Yürüyüşümüzü Cengiz Topel Anıtı’nda sonlandırmamız ise bir tesadüf değildir. Çünkü bugün ‘yeni çözüm süreci’ adı altında vatanın kahramanlarına, şehitlerine yönelik büyük bir saygısızlık yeniden sahnelenmektedir. Hakkari Yüksekova’da, belediye meclisi; onca sokak dururken, şehidimiz Cengiz Topel’in adını taşıyan caddeye, Sırrı Süreyya Önder’in ismini vermeyi oy birliğiyle kabul etmiştir. Bu karar; bir hafızanın, bir direnişin ve bir onurun silinmeye çalışılmasıdır. Vatanı için canını verenlerin hatırasını yok saymaktır. İCB olarak bizler; bu ülkenin şehitlerinin, gazilerinin, bağımsızlık uğruna can vermiş kahramanlarının ismini, sadece sokak tabelalarında değil, yüreklerimizde yaşatıyoruz. Kimsenin, bu hafızayı silmeye gücü yetmeyecek. Bugün barış kisvesi altında milletin hafızasıyla, değerleriyle, şehitlerinin hatırasıyla oynanıyor.
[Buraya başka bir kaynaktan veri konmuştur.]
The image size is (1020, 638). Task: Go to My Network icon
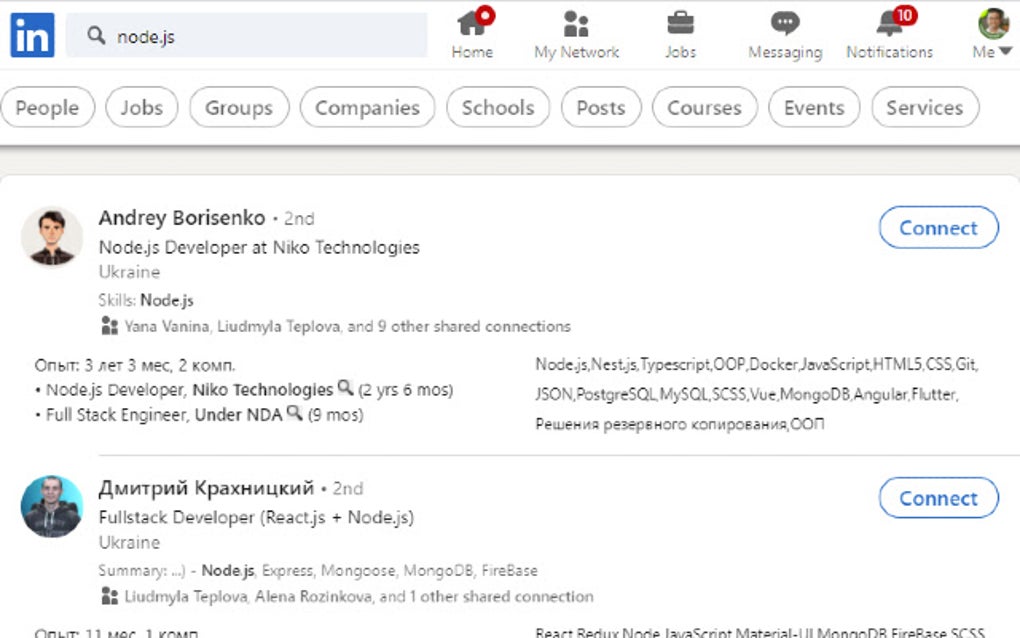point(576,24)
Türk bayrağını taşımanın suç sayıldığı, gençliğin zindanlara hapsedildiği, şehitlerin isimlerinin sokaklardan silindiği bir ülkede; barış, barış olmaktan çıkıyor. Ama biz buradayız. Ve buradan ilan ediyoruz: Unutturamayacaklar. Ali İsmail’i de unutmadık, Ayberk’i de unutmadık, Cengiz Topel’i de unutmadık. Ve unutmayacağız. Çünkü biz, bu ülkenin evlatlarının onurunu ve geleceğini savunmaya söz verdik.
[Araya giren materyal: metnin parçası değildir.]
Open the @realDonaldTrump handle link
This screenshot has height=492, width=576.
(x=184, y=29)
“Bu ülke bir avuç saray mensubunun değildir”
İlerici Cumhuriyet Birliği olarak bir kez daha vurguluyoruz: Bu ülke, bir avuç saray mensubunun değil; Ayberk’lerin, Ali İsmail’lerin, Cengiz Topel’lerin ülkesidir. Türkiye Cumhuriyeti, gençliğin inadına, halkın sesine ve şehitlerin hatırasına aittir. Ve bugün buradan, bir kez daha yüksek sesle ilan ediyoruz: Mustafa Kemal’in askerleriyiz, Türkiye laiktir, laik kalacak, ne mutlu Türküm diyene. Yolumuz açık, yürüyüşümüz onurludur.”